● Task objective
Return exactly the lines from the "Image resolution: width=821" line through the last line of the entries below. Include no pictures.

(Data entries)
►

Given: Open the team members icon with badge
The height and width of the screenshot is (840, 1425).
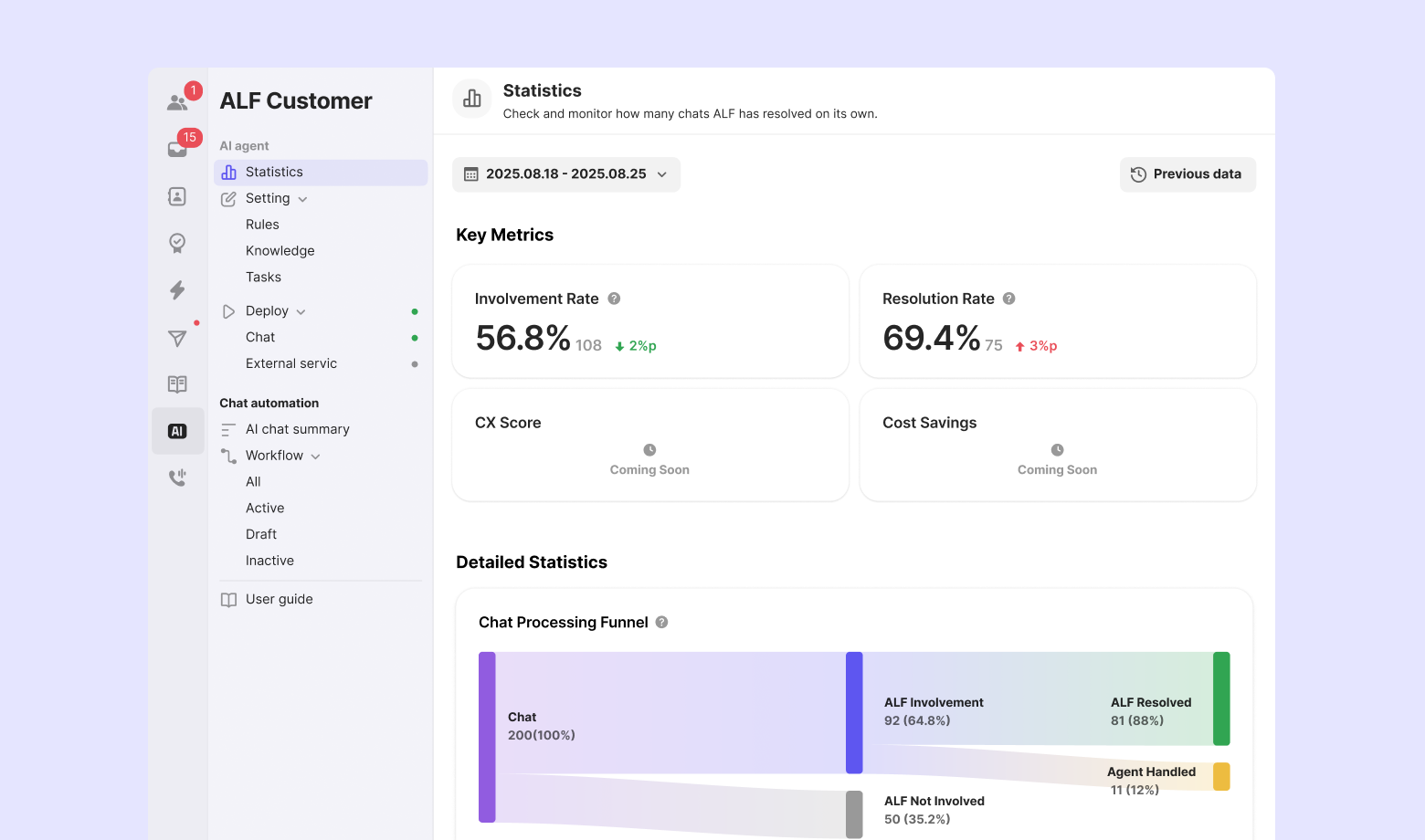Looking at the screenshot, I should coord(177,102).
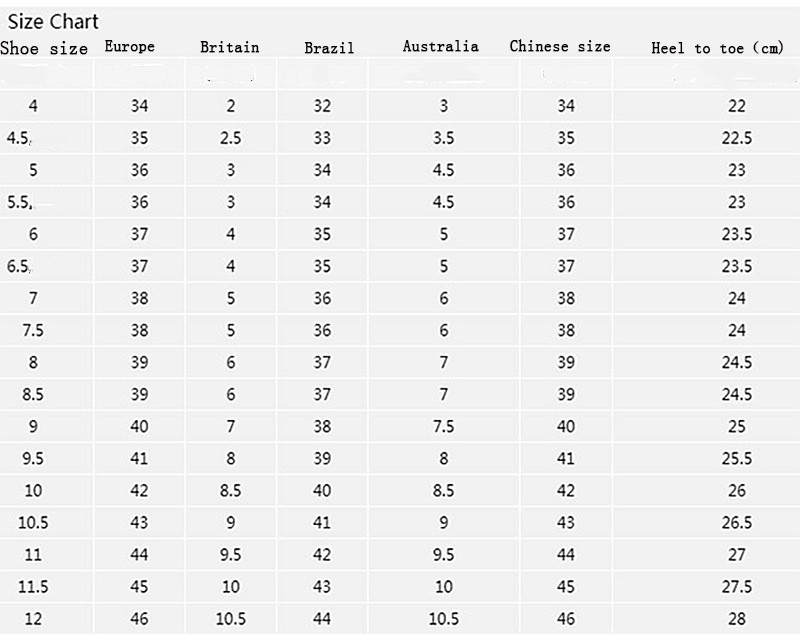
Task: Click the "Brazil" column header
Action: pos(329,48)
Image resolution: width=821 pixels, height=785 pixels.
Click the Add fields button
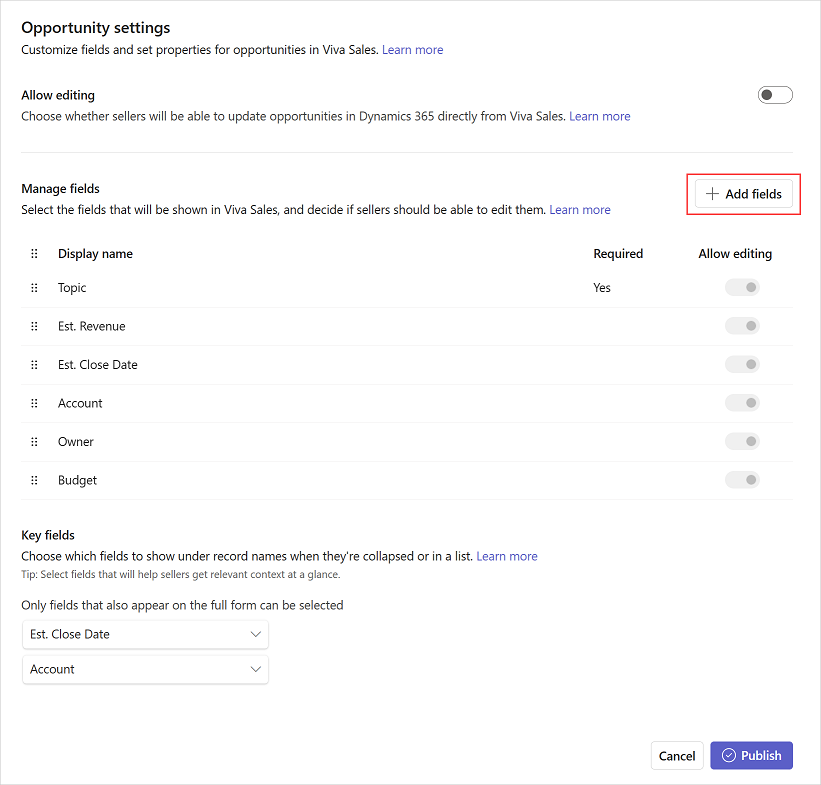click(x=743, y=193)
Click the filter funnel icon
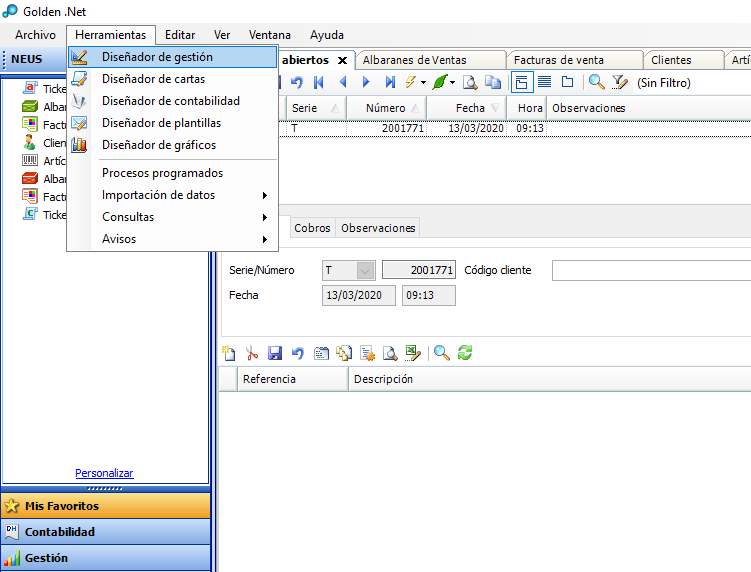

◄

● Exercise answer
Image resolution: width=821 pixels, height=785 pixels.
Click the Add fields button
click(x=743, y=193)
Click the filter funnel icon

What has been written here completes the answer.